The Star Tribune spoke to several Angelinos with Minnesota roots who have been impacted by the devastating fires.
Hillberry said the blaze that Cal Fire on Thursday afternoon reported had burned more than 10,000 acres and was 0% contained wiped out an entire business district and it was "staggering" to see how many people had been affected.
More than 180,000 people were evacuated in other parts of Pasadena and neighboring Altadena after the Eaton Fire broke out. More than 1,000 structures had been damaged or destroyed in the past three days, Cal Fire said.
Many displaced residents were sheltering at the Pasadena Convention Center, across the street from where Kateri Wozny lives.
"People are scared," said Wozny, a former KSTP-TV producer from Maple Grove who moved out west about 15 years ago. Though she was safe, Wozny had to deliver some bad news to her neighbor, who had asked her to go into Altadena and check on a house for her.
"Her in-laws lost their house," said Wozny, who works for the Department of Defense and does freelance writing for a local newspaper in Pasadena. "Most of Altadena is gone."
Fires sparked by Santa Ana winds blowing at hurricane strength have filled the skies with smoke and ash far beyond where the blazes continued to burn.
"I put on an N-95 mask and put on a shower cap, otherwise your hair will stink," Wozny said. But she's not leaving, instead staying to help her neighbors.
"Keep everyone in your thoughts and prayers. Los Angeles has not seen this much devastation in nearly 20 years."
Wozny said she's living by the California motto, "Help out your neighbor."
Musician Neil Zumwalde, who grew up in Minnesota and was a musician in the Twin Cities before moving to southern California, said he bolted for San Diego when the Sunset Fire sprung up near his Hollywood home.
"Too close for comfort," he said. He plans to stay many miles to the south until things improve. The images he has seen on TV are "shocking," he said.
Minnesota Gov. Tim Walz sent well wishes and prayers to California, and was grateful to "brave first responders answering the call to a dangerous situation," he wrote in a post on X. "Minnesota stands ready to help in any way we can on the long road to recovery."
The Minnesota Red Cross sent 11 volunteers to Los Angeles on Thursday and has others on standby ready to go, said spokeswoman Carrie Carlson-Guest.
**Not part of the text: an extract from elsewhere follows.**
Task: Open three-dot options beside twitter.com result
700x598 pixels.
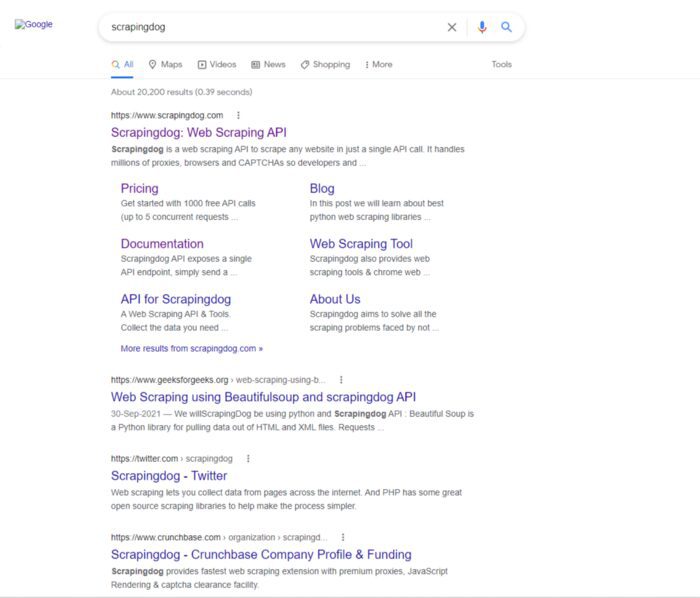Action: pyautogui.click(x=248, y=459)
Most will be helping get people to emergency shelters, but some will help with reunifying families and getting supplies where they are needed.
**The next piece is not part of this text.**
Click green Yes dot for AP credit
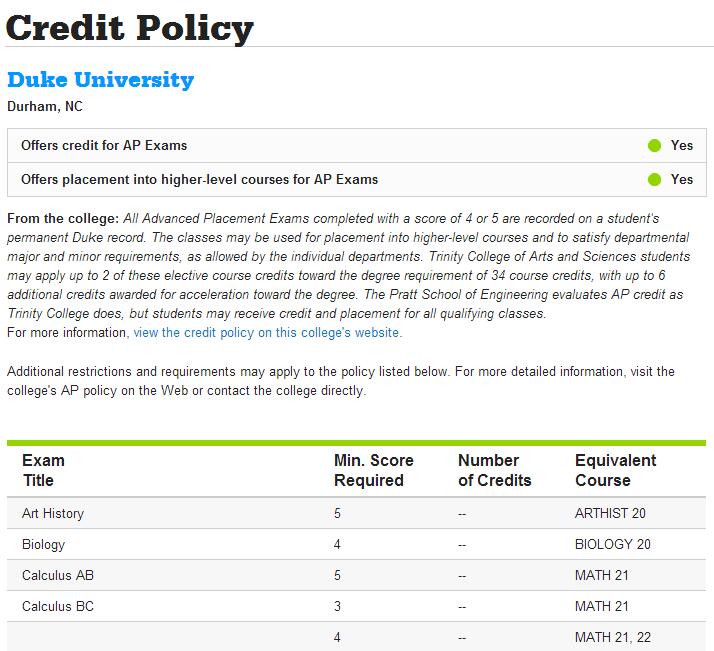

And their presence won't be short-lived. "We're going to be there for weeks and months," Carlson-Guest said.
Minnesotans who can't get out to the West Coast can help by supporting relief efforts. The Red Cross is accepting financial donations at redcross.org, by phone at 1-800-733-2767 and by texting "redcross" to 90999. For donations sent by mail, donors can write "California Wildfires 2025″ in the memo line of a check.
Guest-Carlson said the Red Cross also accepts donations of airline miles, which can help reduce the costs of getting volunteers to disaster scenes.
Winds in Los Angeles are expected to calm down in the coming days, which could help firefighters get the blazes under control. But as long as they are still burning, Loving said he will be ready to leave again if the situation warrants.
"We have the car loaded up," he said.